Soviet foreign policy changed dramatically in the 1980s. The shift, bitterly resisted by the country's foreign policy traditionalists, ultimately contributed to the collapse of the Soviet Union and the end of the Cold War. In Changing Course, Sarah Mendelson demonstrates that interpretations that stress the impact of the international system, and particularly of U.S. foreign policy, or that focus on the role of ideas or politics alone, fail to explain the contingent process of change. Mendelson tells a story of internal battles where "misfit" ideas--ones that severely challenged the status quo--were turned into policies. She draws on firsthand interviews with those who ran Soviet foreign policy and the war in Afghanistan and on recently declassified material from Soviet archives to show that both ideas and political strategies were needed to make reform happen.

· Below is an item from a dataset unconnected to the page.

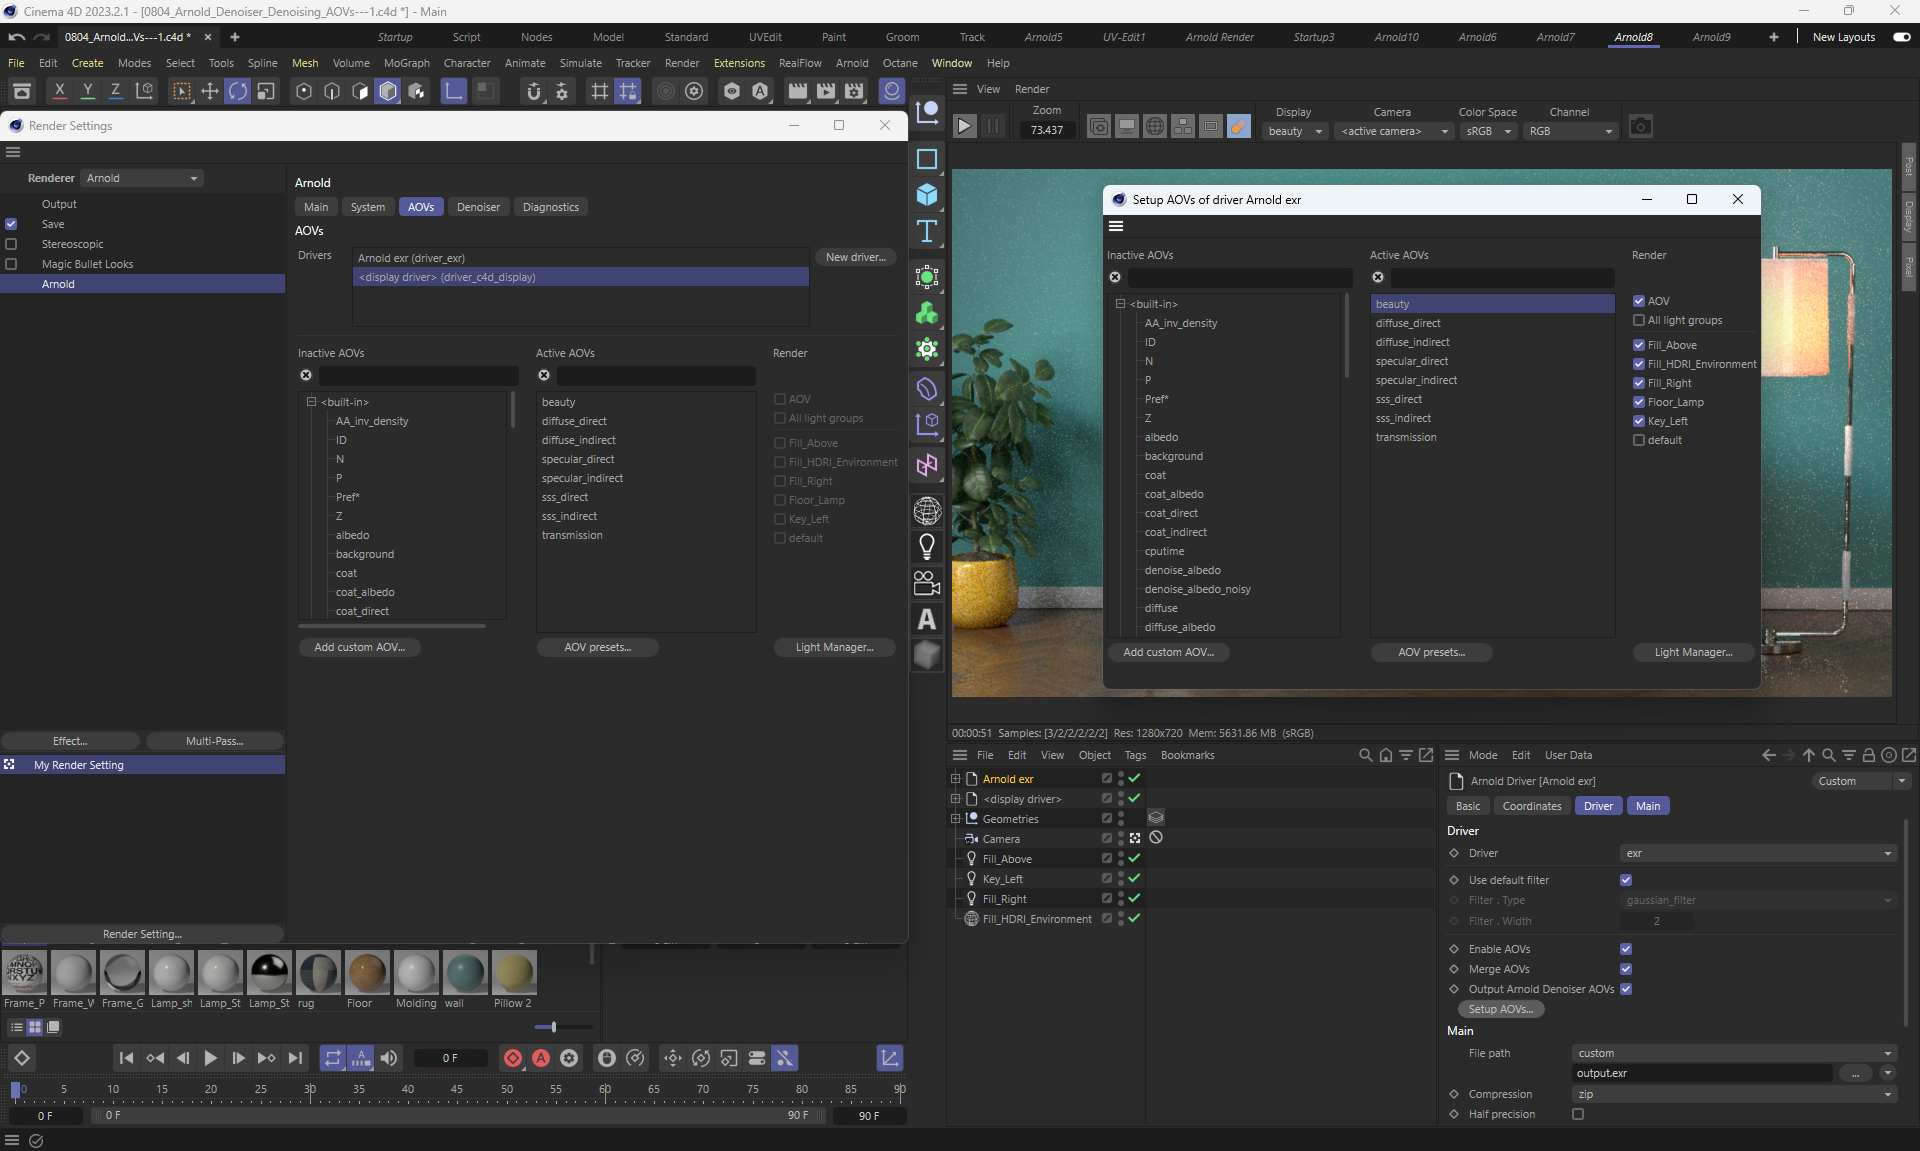
Task: Click the IPR play render button
Action: 964,127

Focusing on the Soviet decision to withdraw from Afghanistan, Mendelson details the strategies used by the Gorbachev coalition to shift the internal balance of power in favor of constituencies pushing new ideas--mutual security, for example--while undermining the power of old constituencies resistant to change. The interactive dynamic between ideas and politics that she identifies in the case of the Soviet withdrawal from Afghanistan is fundamental to understanding other shifts in Soviet foreign policy and the end of the Cold War. Her exclusive interviews with the foreign policy elite also offer a unique glimpse of the inner workings of the former Soviet power structure. Originally published in 1998. The Princeton Legacy Library uses the latest print-on-demand technology to again make available previously out-of-print books from the distinguished backlist of Princeton University Press. These editions preserve the original texts of these important books while presenting them in durable paperback and hardcover editions. The goal of the Princeton Legacy Library is to vastly increase access to the rich scholarly heritage found in the thousands of books published by Princeton University Press since its founding in 1905.